In AUTO_PARALLEL and SEMI_AUTO_PARALLEL mode, some communication operators used for parameters or gradients aggregation are inserted automatically. The value of fusion must be greater than or equal to 0. When the value of fusion is 0, operators will not be fused together.
- property data
Return the parameter object.
- init_data(layout=None, set_sliced=False)[source]
Initialize the parameter’s data.
- Parameters
layout (Union[None, tuple]) –
The parameter’s layout info. layout [dev_mat, tensor_map, slice_shape, filed_size, uniform_split, opt_shard_group]. Default: None. It’s not None only in ‘SEMI_AUTO_PARALLEL’ or ‘AUTO_PARALLEL’ mode.
dev_mat (list(int)): The parameter’s device matrix.
tensor_map (list(int)): The parameter’s tensor map.
slice_shape (list(int)): The parameter’s slice shape.
filed_size (int): The parameter’s filed size.
uniform_split (bool): Whether the parameter is split evenly.
opt_shard_group (str): The group of the parameter while running optimizer parallel.
set_sliced (bool) – True if the parameter is set sliced after initializing the data. Default: False.
- Raises
RuntimeError – If it is from Initializer, and parallel mode has changed after the Initializer created.
ValueError – If the length of the layout is less than 6.
TypeError – If layout is not tuple.
- Returns
Parameter, the Parameter after initializing data. If current Parameter was already initialized before, returns the same initialized Parameter.
- property inited_param
Get the new parameter after call the init_data.
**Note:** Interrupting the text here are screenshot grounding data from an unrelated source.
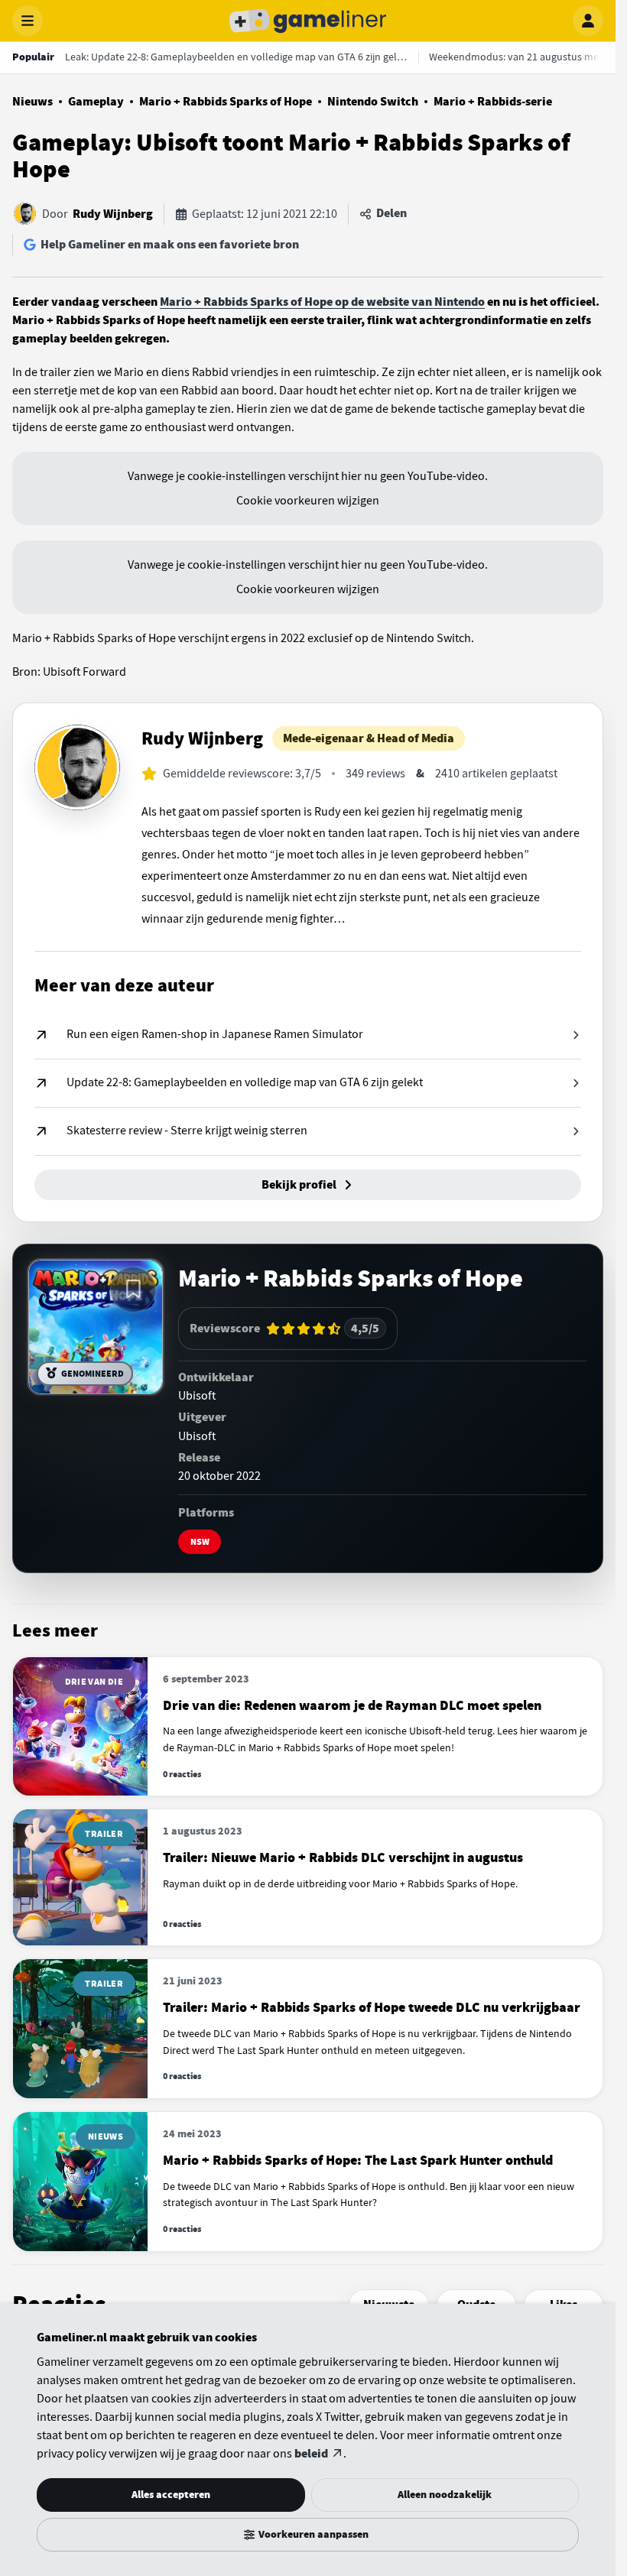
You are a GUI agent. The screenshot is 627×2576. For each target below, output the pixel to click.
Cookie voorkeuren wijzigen (307, 500)
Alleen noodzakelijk (445, 2494)
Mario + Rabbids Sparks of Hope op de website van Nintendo (322, 302)
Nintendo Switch (372, 101)
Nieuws (32, 101)
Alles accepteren (171, 2494)
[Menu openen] (27, 20)
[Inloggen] (588, 20)
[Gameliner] (308, 20)
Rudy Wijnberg (113, 214)
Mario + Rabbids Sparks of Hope (225, 101)
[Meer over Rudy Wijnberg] (77, 767)
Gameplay (96, 101)
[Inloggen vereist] (133, 1289)
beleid (311, 2453)
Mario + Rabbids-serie (493, 101)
Default is a None, If self is a Parameter without data, after call the init_data the initialized Parameter with data will be recorded here.
- property layerwise_parallel
Get the layerwise parallel status(bool) of the parameter.
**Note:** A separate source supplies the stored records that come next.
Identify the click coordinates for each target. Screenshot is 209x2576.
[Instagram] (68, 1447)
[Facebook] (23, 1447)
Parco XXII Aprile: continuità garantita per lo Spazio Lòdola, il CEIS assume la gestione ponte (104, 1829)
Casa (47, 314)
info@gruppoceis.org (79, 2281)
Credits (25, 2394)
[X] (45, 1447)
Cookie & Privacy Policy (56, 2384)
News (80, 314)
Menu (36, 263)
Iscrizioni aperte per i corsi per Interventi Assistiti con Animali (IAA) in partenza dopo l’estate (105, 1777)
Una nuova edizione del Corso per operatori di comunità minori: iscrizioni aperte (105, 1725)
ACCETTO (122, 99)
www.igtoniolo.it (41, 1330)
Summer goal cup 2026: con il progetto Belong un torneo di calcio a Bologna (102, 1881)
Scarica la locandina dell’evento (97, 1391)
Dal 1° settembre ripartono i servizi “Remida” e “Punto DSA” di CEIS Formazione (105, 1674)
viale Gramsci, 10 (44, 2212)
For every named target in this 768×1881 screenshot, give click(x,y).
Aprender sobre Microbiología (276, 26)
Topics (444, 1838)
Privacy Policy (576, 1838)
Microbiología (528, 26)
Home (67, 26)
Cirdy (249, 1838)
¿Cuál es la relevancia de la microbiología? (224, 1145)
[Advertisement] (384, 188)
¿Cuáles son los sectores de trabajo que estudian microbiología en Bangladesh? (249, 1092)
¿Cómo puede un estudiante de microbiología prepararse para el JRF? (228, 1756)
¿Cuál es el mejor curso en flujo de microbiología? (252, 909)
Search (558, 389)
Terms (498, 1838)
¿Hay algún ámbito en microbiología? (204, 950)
When layerwise_parallel is true in DATA_PARALLEL and HYBRID_PARALLEL parallel mode, broadcast and gradients communication would not be applied to parameters.
- property name
Get the name of the parameter.
- property parallel_optimizer
Get the optimizer parallel status(bool) of the parameter.
It is used to filter the weight shard operation in AUTO_PARALLEL and SEMI_AUTO_PARALLEL mode. It works only when enable parallel optimizer in mindspore.context.set_auto_parallel_context().
- property parallel_optimizer_comm_recompute
Get the communication recompute status(bool) of optimizer parallel for the parameter.
In AUTO_PARALLEL and SEMI_AUTO_PARALLEL mode, when applying parallel optimizer, some AllGather operators used for parameters gathering are inserted automatically. It is used to control the recompute attr for those AllGather operators.
Note
Only Graph mode is supported.
It is recommended to use cell.recompute(parallel_optimizer_comm_recompute=True/False) to configure the AllGather operators introducing by parallel optimizer rather than using this interface directly.
- property requires_grad
Return whether the parameter requires gradient.
The main function of requires_grad is to tell auto grad to start recording operations on a Tensor. If a Tensor has requires_grad=False, then Tensor requires_grad will make auto grad start recording operations on the tensor.
- set_param_fl(push_to_server=False, pull_from_server=False, requires_aggr=True)[source]
Set the way of parameter and server interaction.
- set_param_ps(init_in_server=False)[source]
Set whether the trainable parameter is updated by parameter server and whether the trainable parameter is initialized on server.
Note
It only works when a running task is in the parameter server mode.
- Parameters
init_in_server (bool) – Whether trainable parameter updated by parameter server is initialized on server. Default: False.
- property sliced
Get slice status of the parameter.
- property unique
Whether the parameter is already unique or not.